En Espagne, l’intérêt agronomique pour la zéolite s’est accru ces dernières années dans les contextes d’agriculture régénérative, de viticulture écologique et d’oliveraie en sec, où la rétention de l’eau et des nutriments constitue un facteur limitant.
Zéolite vs autres amendements naturels : ce que chacun apporte
La zéolite apporte échange ionique et rétention hydrique ; d’autres amendements naturels apportent structure, matière organique ou microbiologie. Chaque amendement joue un rôle différent dans le sol et ils se complètent plus qu’ils ne se concurrencent.
| Amendement | Ce qu’il apporte principalement | Où il s’intègre le mieux |
|---|---|---|
| Zéolite — clinoptilolite | Échange ionique, rétention de NH₄⁺ et K⁺, capacité de rétention hydrique | Sols sableux, cultures exigeantes en eau/azote, jardinage en pot |
| Perlite | Aération et drainage, sans capacité d’échange ionique | Substrats lourds, semis, boutures |
| Vermiculite | Rétention hydrique + certaine capacité ionique, inférieure à celle de la zéolite | Substrats de germination, propagation |
| Fibre de coco | Structure organique + rétention hydrique | Substrats horticoles, hydroponie |
| Humus de lombric | Matière organique + microbiologie | Amélioration biologique du sol |
| Compost végétal | Matière organique + nutriments + microbiologie | Amélioration structurelle du sol |
À noter que la zéolite ne remplace ni le compost ni l’humus : elle couvre une fonction différente — chimique et ionique — que les amendements organiques n’apportent pas. En agriculture durable, on les combine généralement.
Zéolite et graines : enrobage et germination
Une application moins connue mais documentée est l’enrobage des graines avec de la poudre ultrafine de zéolite, appelé en agronomie « pelletisation » ou « enrobage ».
La poudre ultrafine adhère à la surface de la graine en formant une couche fine qui améliore la manipulation mécanique — semis de précision —, homogénéise le calibre des petites graines comme la laitue, la carotte ou d’autres légumes, et apporte un micro-réservoir de rétention hydrique autour de la graine pendant la germination.
Reháková et ses collaborateurs décrivent cette application comme l’une des voies d’utilisation les plus prometteuses des zéolites ultrafines en agronomie de précision.
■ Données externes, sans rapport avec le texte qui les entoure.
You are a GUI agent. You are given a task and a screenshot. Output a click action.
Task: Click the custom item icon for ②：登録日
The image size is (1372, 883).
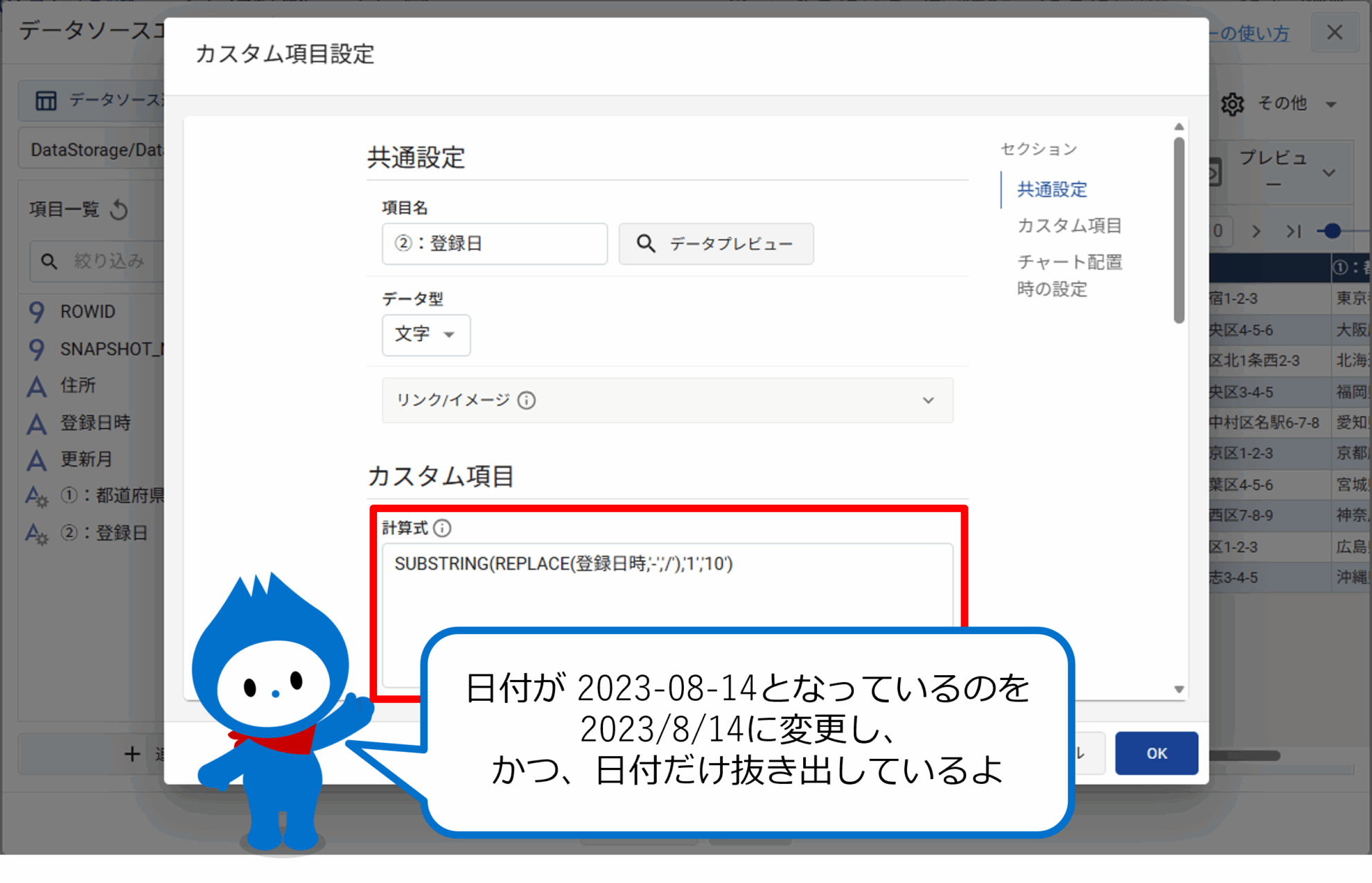36,534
Questions fréquentes sur la zéolite dans les plantes et les cultures
La zéolite sert-elle d’engrais ?
Non, ce n’est pas un engrais en soi. La zéolite n’apporte pas d’azote, de phosphore ni de potassium en quantités agronomiquement significatives : c’est un minéral naturel riche en silicium et en aluminium. Son rôle est d’améliorer l’efficacité de l’engrais appliqué : elle le retient et le libère progressivement vers les racines, en réduisant les pertes par lessivage ou volatilisation.
La zéolite en poudre ultrafine fonctionne-t-elle comme la zéolite granulée en agriculture ?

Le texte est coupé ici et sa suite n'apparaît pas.